Reproduce the following lines verbatim, covering every record.

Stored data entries
--- START ---

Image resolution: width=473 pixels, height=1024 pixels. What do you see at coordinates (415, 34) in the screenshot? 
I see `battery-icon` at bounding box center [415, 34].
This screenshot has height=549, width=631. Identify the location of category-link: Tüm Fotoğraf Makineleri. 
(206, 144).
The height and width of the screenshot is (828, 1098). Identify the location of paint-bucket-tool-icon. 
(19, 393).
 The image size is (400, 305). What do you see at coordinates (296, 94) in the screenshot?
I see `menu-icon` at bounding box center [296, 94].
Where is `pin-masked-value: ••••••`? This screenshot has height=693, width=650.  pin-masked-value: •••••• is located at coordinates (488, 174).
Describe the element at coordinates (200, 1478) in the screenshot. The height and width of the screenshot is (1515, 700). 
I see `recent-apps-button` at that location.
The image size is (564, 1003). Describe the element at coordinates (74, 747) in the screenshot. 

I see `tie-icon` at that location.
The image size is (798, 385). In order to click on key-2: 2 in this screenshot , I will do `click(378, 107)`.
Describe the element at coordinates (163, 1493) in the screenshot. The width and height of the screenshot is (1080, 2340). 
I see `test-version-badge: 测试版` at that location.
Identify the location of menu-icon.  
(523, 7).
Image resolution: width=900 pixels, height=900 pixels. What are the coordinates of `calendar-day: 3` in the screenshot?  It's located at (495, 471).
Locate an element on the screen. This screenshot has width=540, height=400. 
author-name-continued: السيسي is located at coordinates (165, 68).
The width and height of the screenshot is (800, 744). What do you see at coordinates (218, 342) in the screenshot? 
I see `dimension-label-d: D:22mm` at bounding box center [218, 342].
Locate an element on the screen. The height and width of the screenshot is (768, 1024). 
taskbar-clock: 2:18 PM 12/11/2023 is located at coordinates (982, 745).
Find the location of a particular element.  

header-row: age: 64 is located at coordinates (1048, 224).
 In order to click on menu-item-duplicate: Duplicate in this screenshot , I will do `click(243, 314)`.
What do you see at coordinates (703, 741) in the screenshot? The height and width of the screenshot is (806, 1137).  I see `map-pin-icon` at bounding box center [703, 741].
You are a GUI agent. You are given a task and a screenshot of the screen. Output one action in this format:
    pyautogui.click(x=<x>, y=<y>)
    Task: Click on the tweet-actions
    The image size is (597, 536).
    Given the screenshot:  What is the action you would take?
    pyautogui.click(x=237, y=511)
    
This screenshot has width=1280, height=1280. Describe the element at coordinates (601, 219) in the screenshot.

--- END ---

> _RESPONSE TO THE EXERCISE_
Image resolution: width=473 pixels, height=1024 pixels. What do you see at coordinates (415, 34) in the screenshot? 
I see `battery-icon` at bounding box center [415, 34].
This screenshot has height=549, width=631. Identify the location of category-link: Tüm Fotoğraf Makineleri. 
(206, 144).
The height and width of the screenshot is (828, 1098). Identify the location of paint-bucket-tool-icon. 
(19, 393).
 The image size is (400, 305). What do you see at coordinates (296, 94) in the screenshot?
I see `menu-icon` at bounding box center [296, 94].
Where is `pin-masked-value: ••••••`? This screenshot has height=693, width=650.  pin-masked-value: •••••• is located at coordinates (488, 174).
Describe the element at coordinates (200, 1478) in the screenshot. The height and width of the screenshot is (1515, 700). 
I see `recent-apps-button` at that location.
The image size is (564, 1003). Describe the element at coordinates (74, 747) in the screenshot. 

I see `tie-icon` at that location.
The image size is (798, 385). In order to click on key-2: 2 in this screenshot , I will do `click(378, 107)`.
Describe the element at coordinates (163, 1493) in the screenshot. The width and height of the screenshot is (1080, 2340). 
I see `test-version-badge: 测试版` at that location.
Identify the location of menu-icon.  
(523, 7).
Image resolution: width=900 pixels, height=900 pixels. What are the coordinates of `calendar-day: 3` in the screenshot?  It's located at (495, 471).
Locate an element on the screen. This screenshot has width=540, height=400. 
author-name-continued: السيسي is located at coordinates (165, 68).
The width and height of the screenshot is (800, 744). What do you see at coordinates (218, 342) in the screenshot? 
I see `dimension-label-d: D:22mm` at bounding box center [218, 342].
Locate an element on the screen. The height and width of the screenshot is (768, 1024). 
taskbar-clock: 2:18 PM 12/11/2023 is located at coordinates (982, 745).
Find the location of a particular element.  

header-row: age: 64 is located at coordinates (1048, 224).
 In order to click on menu-item-duplicate: Duplicate in this screenshot , I will do `click(243, 314)`.
What do you see at coordinates (703, 741) in the screenshot? The height and width of the screenshot is (806, 1137).  I see `map-pin-icon` at bounding box center [703, 741].
You are a GUI agent. You are given a task and a screenshot of the screen. Output one action in this format:
    pyautogui.click(x=<x>, y=<y>)
    Task: Click on the tweet-actions
    The image size is (597, 536).
    Given the screenshot:  What is the action you would take?
    pyautogui.click(x=237, y=511)
    
This screenshot has width=1280, height=1280. Describe the element at coordinates (601, 219) in the screenshot.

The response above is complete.